Telehealth in the Middle East

Published on : 10/20/21
  • Now that the worst of the pandemic seems to be behind us, will telehealth continue to have a big role to play in the provision of healthcare?

    The pandemic taught us many things: That nothing could be taken for granted, that we could work from home more easily than we thought, that online shopping could be for more than just gadgets, and that video calls could be a real life-line.

    The healthcare sector perhaps learnt more than any other, and one of the things that became clear was that telehealth was going to play a huge part in the future of our industry. Pre-Covid, there were many start-ups promoting the idea of remote consultations and lots of operators had recognised the potential and were already experimenting with offering services remotely. In the US, Sodexo was already running a very successful telehealth scheme where patients at risk of developing diabetes were monitored and coached remotely to improve their condition. So telehealth is not by any means a brand new concept, but it was not until the pandemic struck that the true potential of a service that could offer a wide range of healthcare services without people having to travel, without any physical contact and without the need to be in a healthcare facility was fully appreciated.

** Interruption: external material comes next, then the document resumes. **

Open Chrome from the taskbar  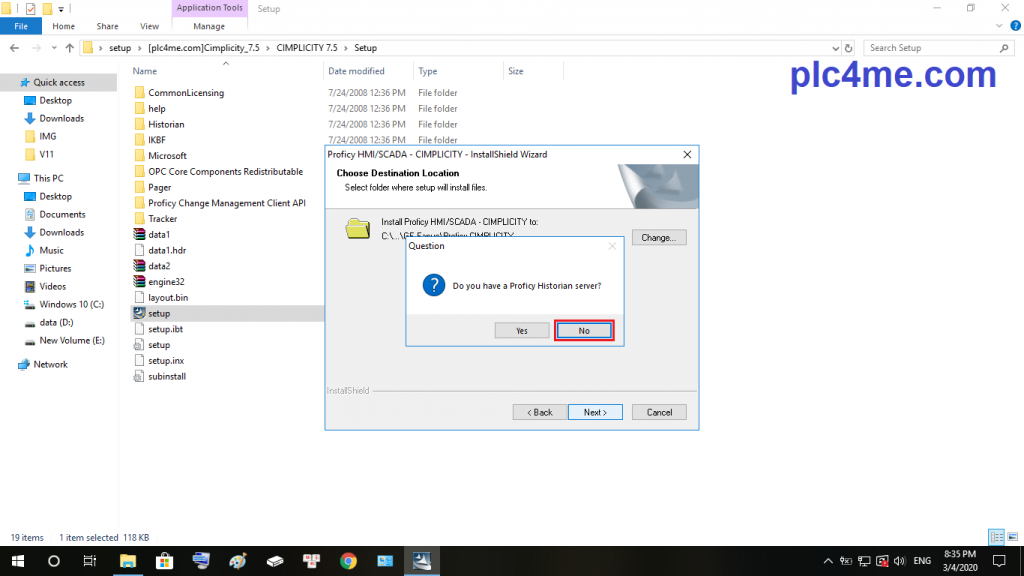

    Not surprisingly, these attributes led to an explosion in the uptake of telehealth services across the world and the middle east was no exception. Some health authorities in the region were routinely reporting adoption rates of their telehealth solutions of up to 30% and one children’s hospital in Dubai even
    reported that 75% of their consultations were carried out online during the 1st three months of the pandemic*. Telehealth was the perfect tool to continue to offer treatment and advice without putting patients or healthcare workers in harm’s way.


    But what now?

    Now that the worst of the pandemic seems to be behind us, will telehealth continue to have a big role to play in the provision of healthcare?

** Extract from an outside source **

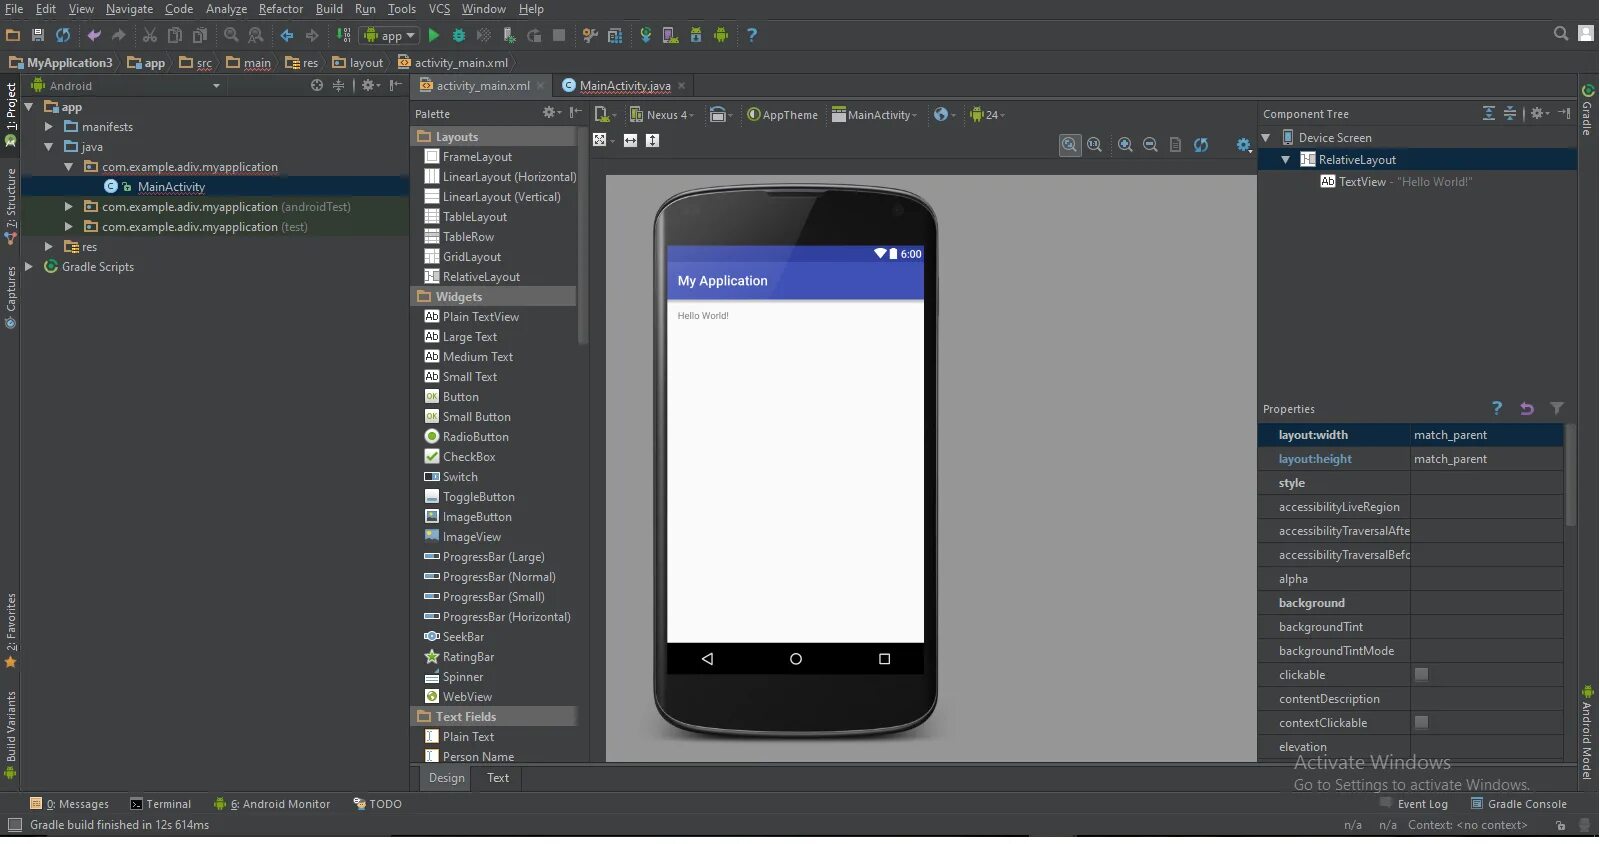Toggle the contextClickable property checkbox

pyautogui.click(x=1421, y=722)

    It seems clear that some of the features and benefits which drove the uptake of telehealth from a consumer point of view will remain equally attractive as we move forward.

    • Virtual appointments
    • Secure messaging
    • Remote diagnostics
    • No exposure to infections
    • Convenience - No travel required
    • Cheaper consultations

    And likewise, from a healthcare provider point of view, the benefits are clear:

    • Costs are lower than in-person care
    • Clinicians can work from anywhere
    • More patients can be seen in a shorter time
    • Physical locations can be optimised for those that do require in-person care

    Obstacles to Growth

    We need to bear in mind though that there are still significant obstacles to overcome if telehealth is to become a mainstream way of providing healthcare, for example:

    • Health care is an intensely personal part of life and many people would still prefer in-person care rather than a phone call or a video call.
    • The older generation who as a portion of the population require more healthcare, are often less inclined to use new technology.
    • Personal data confidentiality is a big topic and many will have concerns about the privacy and security of their most personal data.


    Notwithstanding these concerns, if we look to the near future we can see that the phenomenal growth in wearable tech and other forms of remote diagnostics is destined to continue. Wearable devices that can monitor blood pressure, blood sugar and heart conditions are already starting to appear on the market, and smartwatches can now routinely carry out ECG scans and identify potential issues. It doesn’t take too much imagination to see a time where routine check-ups for blood pressure, diabetes and other chronic conditions can take place, at least in part, without the patient and clinician having to be in the same space.


    These developments have the potential to detect conditions earlier, leading to treatments and interventions that are less invasive, more effective, cheaper and which can lead to more positive outcomes. An aim that we can all get behind.

    The Future

    It seems clear then, that telemedicine is here to stay. Many of the legitimate concerns people have should ease over time as these tools become more common. With cost, time and convenience benefits and obvious advantages for insurance companies and healthcare providers, all the ingredients are there for telehealth to be a big part of the future of healthcare provision. Estimates suggest that growth rates in the MENA market for telemedicine will top 10.8% annually over the next 5 years*

    That’s not to say that technology can (or should) replace in-person care, but it can act as a great compliment and a tool to identify potential issues before they become problems.

    With a comparatively young and increasingly tech-minded population in the Middle East combined with widespread access to technology, and a healthcare system that for some is prohibitively expensive to access, telehealth can play a big part in the healthcare mix of this region.